**ABOUT THIS EXERCISE**. Pick up the passage on the Texas appeals ruling about court-ordered changes of sex designation after its last sentence and continue it.

**TEXT SEGMENT**.
-- Opening Marker --

Thus, although some past Texas court opinions had intimated that court might, or actually had, issued orders recognizing changes of sex designation, this court found that none of those cases directly answered the question whether a Texas court has authority to do such a thing, and this panel of judges was unwilling to take that step without some direct prior precedent or statutory authorization.

The petitioner had also argued on appeal that in light of Obergefell, it would be unconstitutional for the courts of Texas to refuse to issue such an order if presented with appropriate evidence.  Unfortunately, however, the trial hearing took place before Obergefell, so this claim had not been presented to the trial court, and appeals courts generally refuse to consider arguments that were not raised at trial and thus “preserved” for review.  A good argument can be made that the Supreme Court’s commentary in that case, and in the prior cases of Lawrence v. Texas and United States v. Windsor, would support a claim that the liberty protected by the Due Process Clause of the 14th Amendment would include a right of self-determination in matters of gender identity, as a matter of respect for individual dignity.  But this court ruled out any consideration of that argument.

-- Closing Marker --

**SUPPLIED DATA**.
-- Opening Marker --

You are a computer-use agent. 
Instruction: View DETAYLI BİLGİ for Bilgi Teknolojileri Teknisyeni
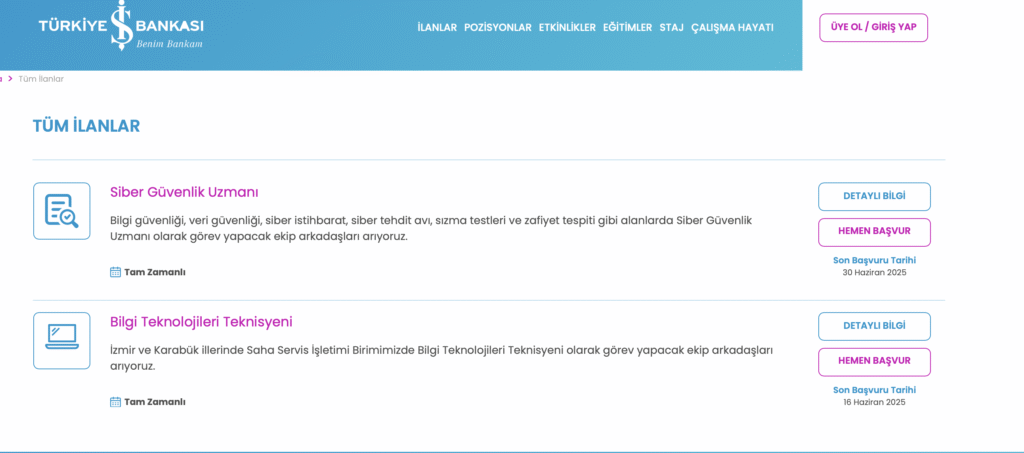pos(874,326)
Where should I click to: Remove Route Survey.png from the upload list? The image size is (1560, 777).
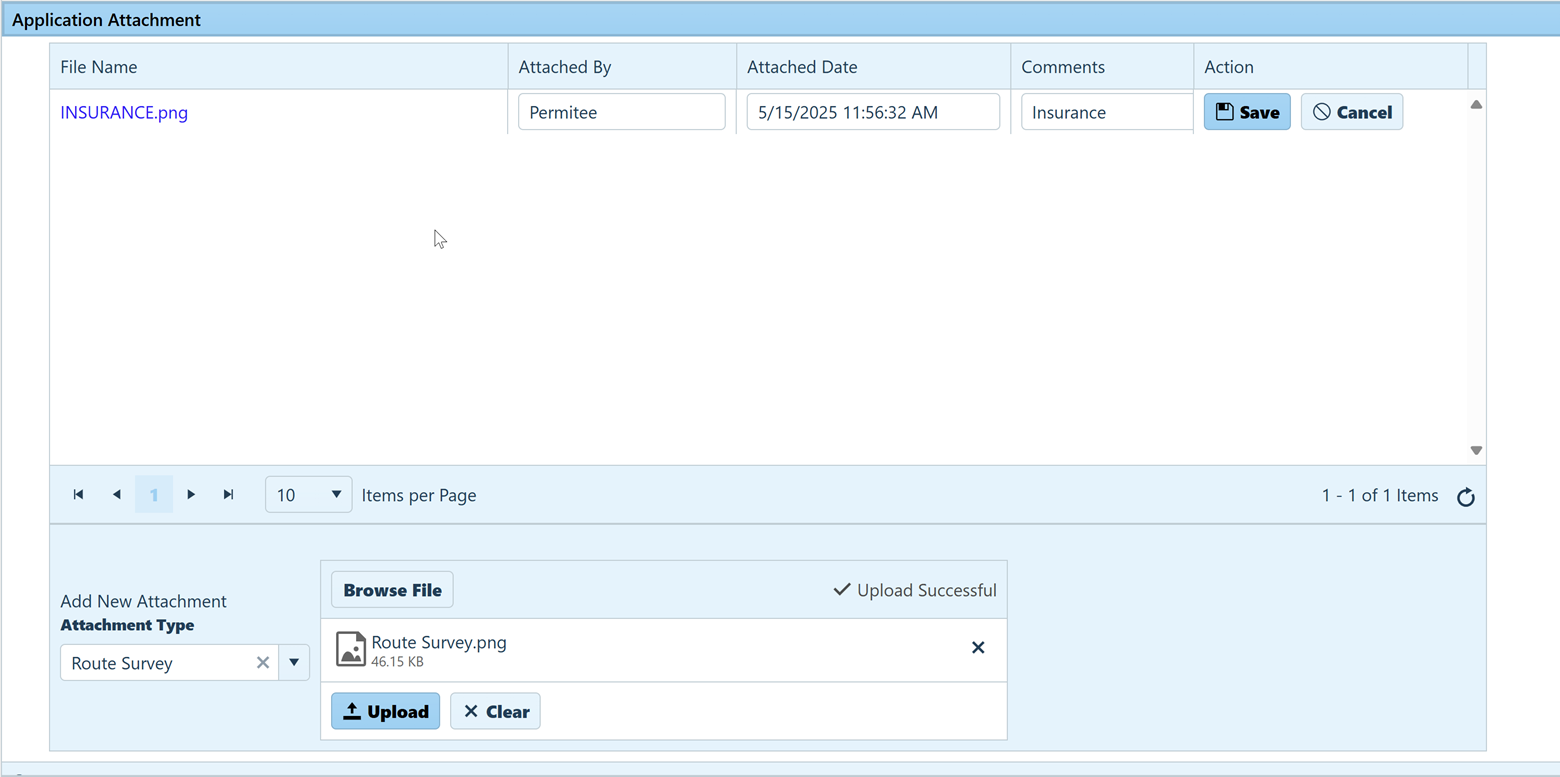click(978, 648)
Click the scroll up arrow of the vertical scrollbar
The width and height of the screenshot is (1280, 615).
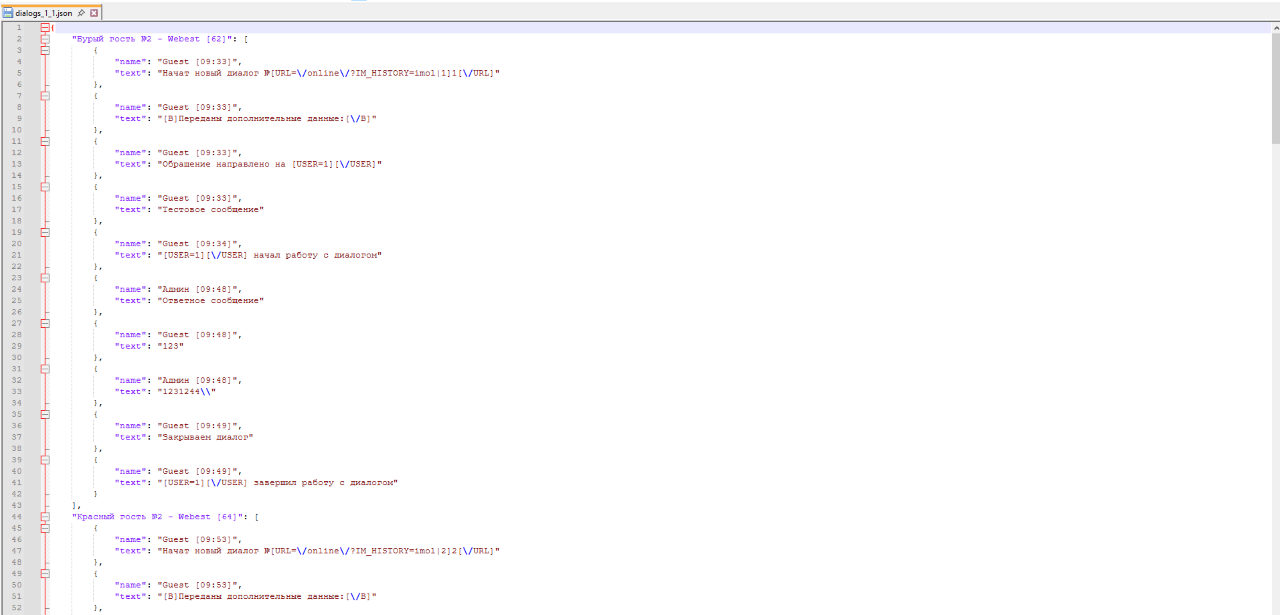pos(1274,27)
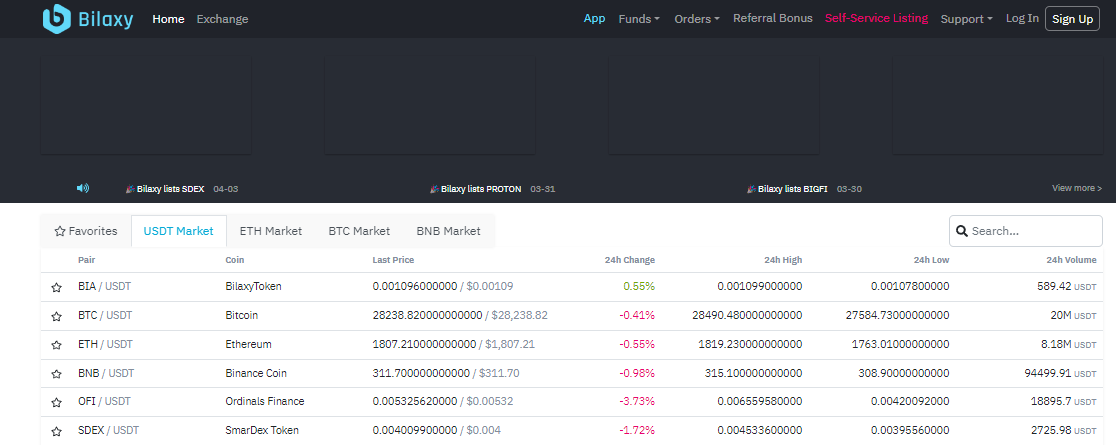
Task: Click View more announcements link
Action: click(x=1076, y=188)
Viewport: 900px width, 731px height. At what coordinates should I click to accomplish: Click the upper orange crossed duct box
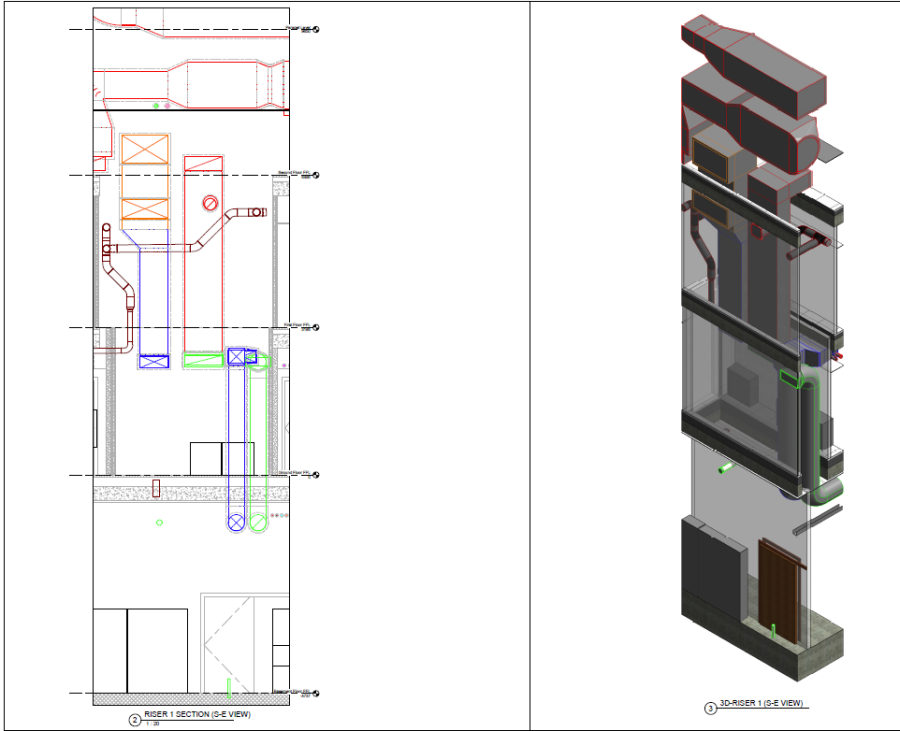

-- Closing Marker --

**OUTPUT OF THE EXERCISE**.
Indeed, in a footnote the court also stated that because it had found lacking any authority to issue such an order, it “need not in this case take any position regarding what type of evidence could suffice to demonstrate a gender change.” This is a much-contested issue in other jurisdictions, especially focusing on whether and the degree to which a transgender person must undergo surgical alteration before they can claim to have transitioned sufficiently to change their sex for legal purposes.

Of course, after Obergefell it is unnecessary for a transgender person to get a legal designation of sex in order to marry the person with whom they are in love, because the gender of the parties has been rendered irrelevant.  But sex still matters for other purposes, and particularly for legal identification documents such as driver’s licenses and voter identification card for non-drivers, so the unavailability of a mechanism in Texas for transgender residents born in other jurisdictions to obtain such a declaration from a Texas court is another unnecessary stumbling block to getting on with one’s life.

Many years ago, a more empathetic court, the Maryland Court of Appeals, ruled in In re Heilig (2003) that a Maryland trial court could draw upon its general equitable powers to declare a change of sex designation for a transgender applicant who was born, coincidentally, in Pennsylvania.  And, interestingly, as of August 8, 2016, new regulations in Pennsylvania allow a transgender person born in that state to obtain a new birth certificate by providing certain documentation to the Health Department, including a declaration under oath by a doctor that the individual has received appropriate clinical treatment to be considered male or female, as the case may be, without getting into specifics.  The necessary information is easily available on several websites.  So the petitioner in this case can download the necessary forms and obtain a new birth certificate from Pennsylvania with minimal expense and fuss.  Unfortunately, not every state is so accommodating, and some still refuse to issue new birth certificates for this purpose.